India’s 'BBB-/A-3' Sovereign Rating Affirmed; Outlook Stable
NEW DELHI - Global ratings agency Standard and Poors has affirmed India's 'BBB-/A-3' rating and says the outlook is stable. "While risks to India's long-term growth rate are rising, ongoing economic reforms, if executed well, should keep the country's growth rate ahead of peers, " S&P says.
S&P adds: "The economic hit from COVID-19 will exacerbate India's weak fiscal settings. We expect a materially larger fiscal deficit this year, followed by consolidation over the next three years.
"The stable outlook reflects our view that India's economy, and fiscal position, will stabilise and begin to recover from 2021 onwards."
Nevertheless, India's economy is likely to achieve a strong recovery following the deep contraction in this fiscal year;
S&P is forecasting real GDP growth at 8.5% for India in fiscal 2022, and says the economy's long-term outperformance highlights its resilience. "India's wide range of structural trends, including healthy demographics and competitive unit labor costs, work in its favour," it says.
"A more favourable corporate tax regime, which is particularly supportive of manufacturing firms, should reinforce growth, alongside additional fiscal and monetary easing."
S&P says it could raise its ratings on India if the Government significantly curtails its fiscal deficits, resulting in materially lower net indebtedness at the general Government level.

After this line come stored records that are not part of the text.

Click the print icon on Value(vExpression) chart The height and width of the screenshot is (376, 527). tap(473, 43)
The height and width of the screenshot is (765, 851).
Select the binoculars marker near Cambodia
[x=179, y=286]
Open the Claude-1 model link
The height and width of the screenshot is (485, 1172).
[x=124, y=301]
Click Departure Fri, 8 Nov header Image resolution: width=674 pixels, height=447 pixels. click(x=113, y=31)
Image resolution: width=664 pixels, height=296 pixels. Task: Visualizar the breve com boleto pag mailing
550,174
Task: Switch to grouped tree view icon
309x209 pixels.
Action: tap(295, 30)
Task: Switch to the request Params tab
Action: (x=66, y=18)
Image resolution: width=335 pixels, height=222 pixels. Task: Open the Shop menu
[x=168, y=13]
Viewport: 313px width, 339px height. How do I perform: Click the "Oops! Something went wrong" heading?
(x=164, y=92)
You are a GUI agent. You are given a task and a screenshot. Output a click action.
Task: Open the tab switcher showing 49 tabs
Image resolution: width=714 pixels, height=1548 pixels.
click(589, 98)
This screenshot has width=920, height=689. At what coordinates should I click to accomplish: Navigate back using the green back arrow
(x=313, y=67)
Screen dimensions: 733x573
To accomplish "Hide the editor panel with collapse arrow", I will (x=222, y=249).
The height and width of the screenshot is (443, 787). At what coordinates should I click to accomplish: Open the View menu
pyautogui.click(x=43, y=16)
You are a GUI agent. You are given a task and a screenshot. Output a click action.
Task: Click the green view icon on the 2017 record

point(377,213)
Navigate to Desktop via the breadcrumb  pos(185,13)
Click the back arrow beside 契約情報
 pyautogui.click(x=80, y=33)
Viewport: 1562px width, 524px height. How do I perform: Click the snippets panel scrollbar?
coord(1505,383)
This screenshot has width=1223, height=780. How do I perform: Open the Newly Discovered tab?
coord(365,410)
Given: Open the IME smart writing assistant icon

Downward pressure on the ratings could emerge over the next one to two years if: (1) India's GDP growth fails to meaningfully recover from 2021 onwards, and its trend growth rate falls towards the average of its peers; or (2) net general Government deficits materially exceed S&P forecasts, signifying a weakening of India's institutional capacity to maintain sustainable public finances.
S&P expects India's economy to contract in fiscal 2021, largely owing to the COVID-19 pandemic,and is forecasting a 5.0% decline in real GDP growth, which would be the worst economic performance in recent history.
"The global economic downturn resulting from the pandemic, along with strict domestic measures aimed at containing the spread of the local epidemic, are hitting the economy hard, and will likely result in a significant fall in activity in the first quarter of this fiscal year (i.e., three months from April 1, 2020)," it says.